“How to Evaluate and Select a Data Pipeline Product”
Expert panelists from our sponsoring vendors shared insights on the evolution of data pipeline management, modern requirements, and product evaluation criteria. Here are some highlights.
- Mark Van de Wiel, Field CTO of Fivetran, observed that companies had minimal cloud infrastructure when his company HVR (now part of Fivetran) launched in 2012. Then cloud adoption exploded, along with rising fragmentation of data sources and rising volumes of data changes for pipelines to accommodate. Today data teams evaluate ingestion tools based on their ability to handle these rising volumes in real time as well as their security, reliability, breadth of source support, and cost of ownership.
- Mike Pickett, VP of Product Growth at StreamSets (now part of Software AG), described how data gravity forces larger companies to maintain some legacy systems on premises even as they move other data to the cloud. To manage these hybrid environments, data teams need tools that offer secure data access and simplify management with visual pipeline design. They also need to manage data drift: i.e., those inexorable changes to schema, metadata, semantics, and infrastructure versions that can break pipelines if mishandled. Pickett’s sage observation: “shift happens.”
- Data teams today have a short-term objective of reducing time to value and a longer-term objective of scaling their data pipelines, according to Taylor McGrath, VP of Solutions Engineering at Rivery. SaaS-based tools contribute to both objectives. They reduce time to value by quickly building or changing pipelines, and they assist scalability by leveraging elastic cloud resources that have no upper limits. SaaS tools also help data teams improve reliability and reduce cost of ownership.
- Data products give data consumers a more composable way of finding and using data, according to Saket Saraubh, CEO and co-founder of Nexla. Stakeholders of various types can create, use, and reuse these packages of data, metadata, schema, and pipeline code to improve the efficiency and scale of their environments.
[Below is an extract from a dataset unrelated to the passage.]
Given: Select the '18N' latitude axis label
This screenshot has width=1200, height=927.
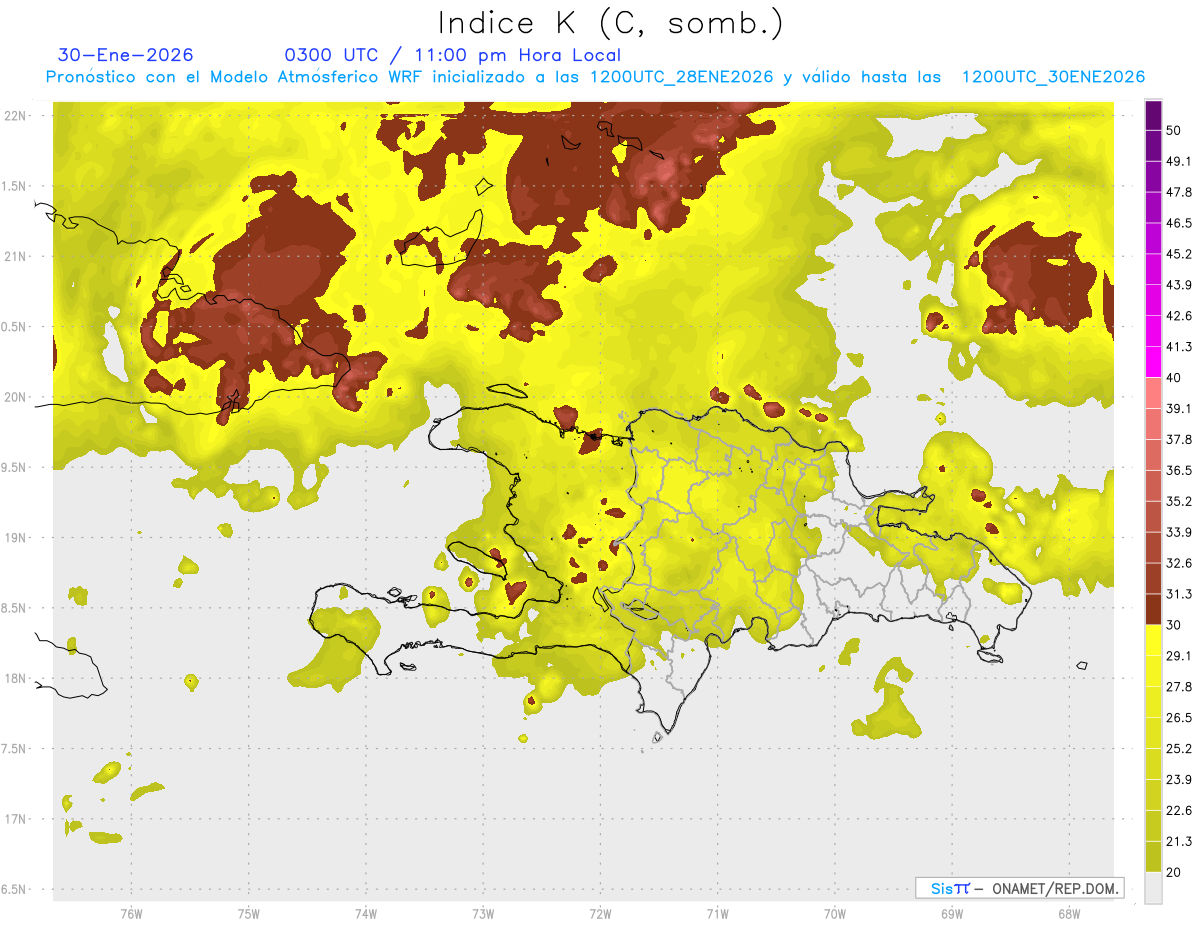Looking at the screenshot, I should pyautogui.click(x=16, y=678).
Saket also suggested we’re entering an era of multi-modal pipeline tools that support ETL, ELT, and other delivery patterns–similar to the way that iPhones today consolidate capabilities that used to require a Blackberry, Garman, iPod, and other devices.
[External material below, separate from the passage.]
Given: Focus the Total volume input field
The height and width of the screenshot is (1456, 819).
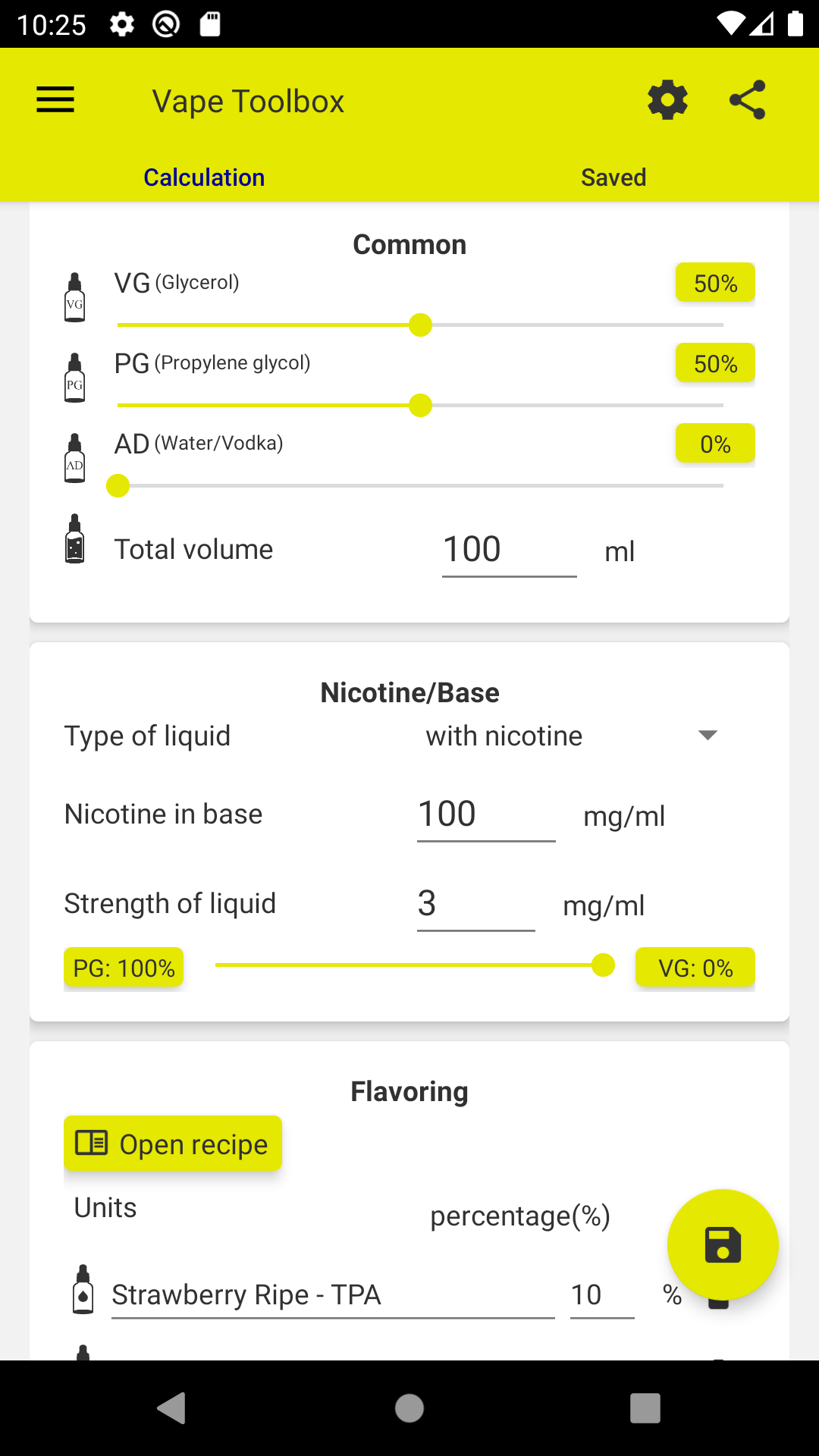Looking at the screenshot, I should coord(510,549).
- Justin Mullen, CEO and co-founder of DataOps.live, described the key tenets of DataOps. This “battle-hardened” discipline helps companies meet business and data requirements by accelerating and parallelizing the efforts of pipeline developers. DataOps tools help these data engineers boost their productivity, agility, and governance with capabilities such as automated regression testing and reuse of pipeline artifacts. Mullen also underscored the need to orchestrate elements such as tools, pipeline jobs, and data quality checks across their hybrid environments. Companies should evaluate tools based on these requirements as well as the need for orchestrating different versions of interrelated data products.